If Mike didn't want multiple files, he should have said no to multiple files. The fact that he wanted $100 per try shows that he just got outhustled at his own hustle. He should have been more particular about the rules, and upheld the ones he himself set.
That argument was made, and addressed in the emails. How are you defining compression? Actual compassion doesn't seem to have been a requirement in the challenge.
I'm rather skeptical of this claim that the data was compressed in 2018 because there is no further information, apart from a hash value given.
If it's a true claim they must have identified some "non-random" aspect of the original data, and then they could have given more info.
Easy.
Save the sha256 hash of original.dat in compressed.dat. The decompressor cats /dev/random until data of the right size comes out with the correct hash.
Now there are two cases.
1. The reconstructed data is actually equal to original.dat. Challenge won, cash in $5000.

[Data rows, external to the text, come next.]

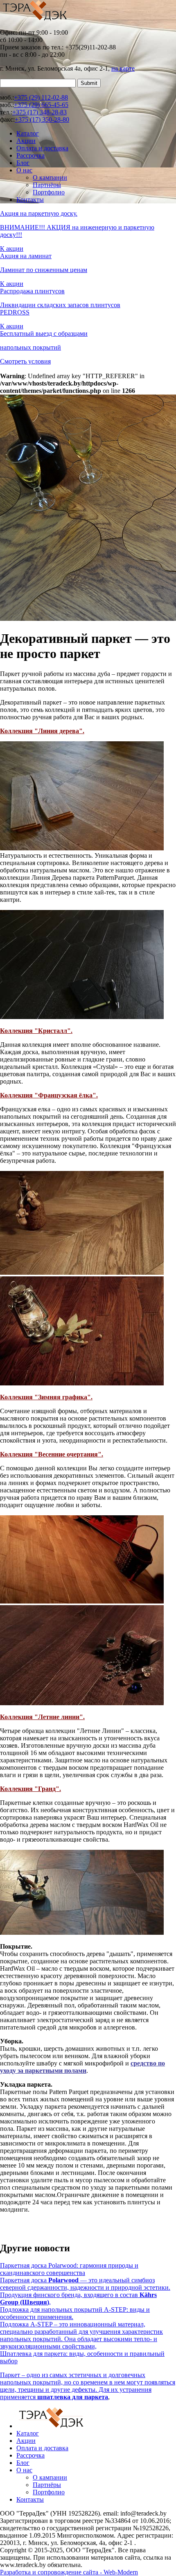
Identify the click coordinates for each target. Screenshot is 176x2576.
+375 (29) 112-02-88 (41, 97)
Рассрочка (30, 155)
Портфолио (49, 192)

2. The reconstructed data differs from original.dat. It has the same hash though, so you found a collision in sha256. World fame.
In either case, win!
Not necessarily. Consider a big file of random uniformly distributed bytes. It's easy to show that in practice some bytes are more common than others (because random), and that necessarily therefore the expected spacing between those specific bytes is less than 256, which gives you a small fraction of a bit you can save in a recoding of those specific bytes (distance from last byte of a specific value).
With a big enough file those fractions of a bit add up to a non trivial number of bits. You can be cunning about how you encode your deltas too (next delta makes use of remaining unused bits from previous delta).
I haven't worked through all the details, so it might be in the end result everything rebalances to say no, but I'd like to withhold judgement for the moment.
>It's easy to show that in practice some bytes are more common than others (because random)
I don’t follow. Wouldn’t that be (because not random)
If you generate a billion bytes using a random byte generator, and bin the resultant array into 256 bins, it will not be perfectly flat. You can use that non-flatness to encode your bits more efficiently. I suspect just using codes to do it won't work well because the bin values are so close so you'll struggle to get codes that are efficient enough, but I suspect you can use the second order difference-between-specific byte as the encoded value. That has a much more pronounced distribution heavily weighted to small values.
If the challenge allowed for a decompressor + compressed file size as little as 1 byte less than the original file, was it ever really about compression then? If that’s not in the spirit of the competition, then why was it allowed by the competition?